Sinto, mas evito ler o que remete a ódio. Sabe, na minha casa, me ensinaram que recebemos o que oferecemos. Busco passar energia boa. E tenho recebido muita coisa boa em troca. Meus pais tinham razão.

Você foi contaminada pela Covid-19. Como lidou com essa situação? O que passou pela sua cabeça ao saber que seu teste tinha dado positivo?

Eu me senti indefesa, tive medo. Fiquei assustada, mesmo não tendo chegado a sintomas graves. Mas é aquilo: por que eu? Ou… por que não eu?

Como está sendo a sua rotina de trabalho com a pandemia?

Segui trabalhando de casa. Comecei com a produtora Mônica Agra uma série para falar da vida dentro de casa. Um quadro chamado “Pratique e inspire”, para o RJ TV. É uma nova rotina. De manhã, priorizo os estudos com a Júlia. Almoço com ela, o que é um privilégio, e, depois, foco direto o trabalho.

Que projetos profissionais foram interrompidos pela pandemia?

O principal foi o sonho de poder viajar para cobrir a minha primeira Olimpíada. Eu estava escalada para ir ao Japão este ano. Mas precisamos ter noção das prioridades. Hoje, o sonho é de todos e é muito maior: saúde.

Está conseguindo se exercitar no confinamento? O que tem feito?

Claro! Vinha me exercitando, parei para a recuperação do coronavírus e voltei. Encomendei caneleira e halter, e tenho treinado com professores via FaceTime.

Tem alguma dica para quem quer se manter saudável trancado dentro de casa?

Queria que alguém me desse essa dica (risos). Acho que o importante é viver um dia de cada vez. Penso em como fazer daquele dia um bom dia. E assim… sigo.

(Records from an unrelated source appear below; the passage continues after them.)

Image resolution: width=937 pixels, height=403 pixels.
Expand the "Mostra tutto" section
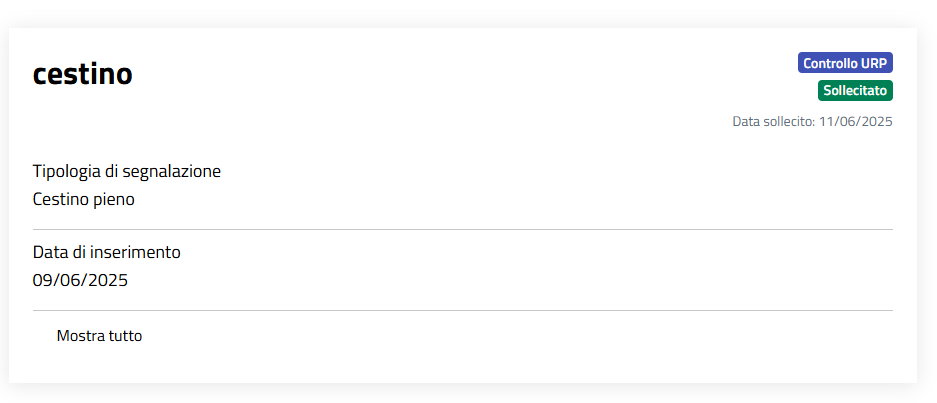tap(99, 336)
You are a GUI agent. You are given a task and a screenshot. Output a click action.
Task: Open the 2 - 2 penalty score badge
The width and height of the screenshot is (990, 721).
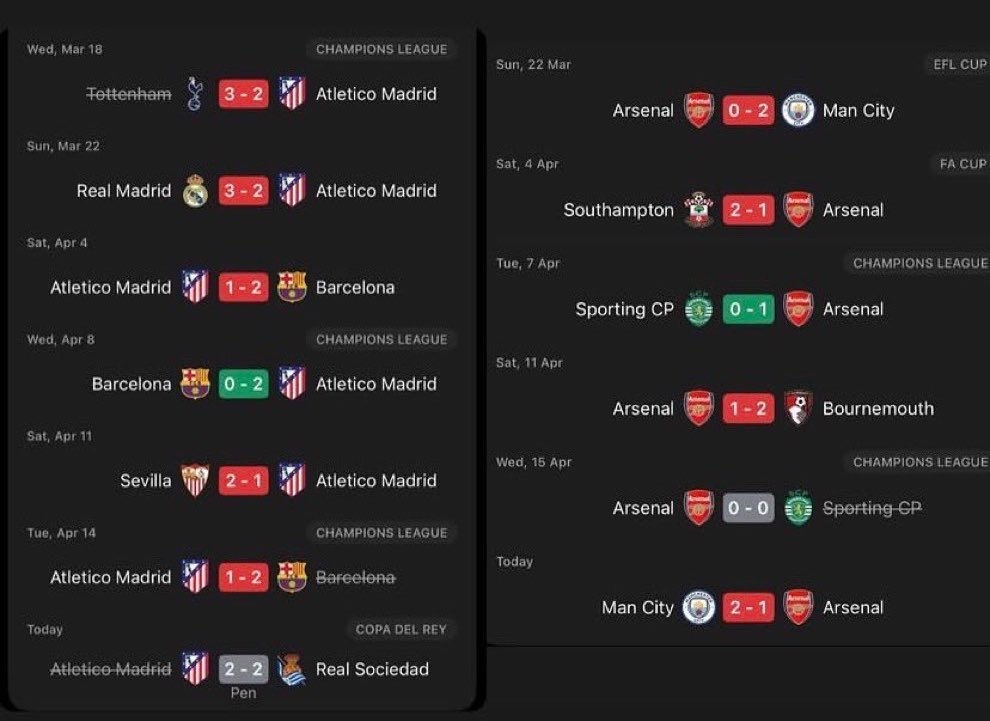244,669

Muitas pessoas acham que sairemos diferentes dessa pandemia. Você acredita que o medo da contaminação e a preocupação com o outro vão transformar o comportamento da sociedade? Acredita que esse período de distanciamento social deixará ensinamentos?

Que a ninguém reste dúvidas de que somos todos iguais, com os mesmos medos e angústias. Precisamos dar as mãos. A vida fica mais leve quando encaramos tudo juntos.

Qual é a primeira coisa que sonha fazer quando tudo isso acabar?

Abraçar, abraçar e abraçar. E correr, correr e correr.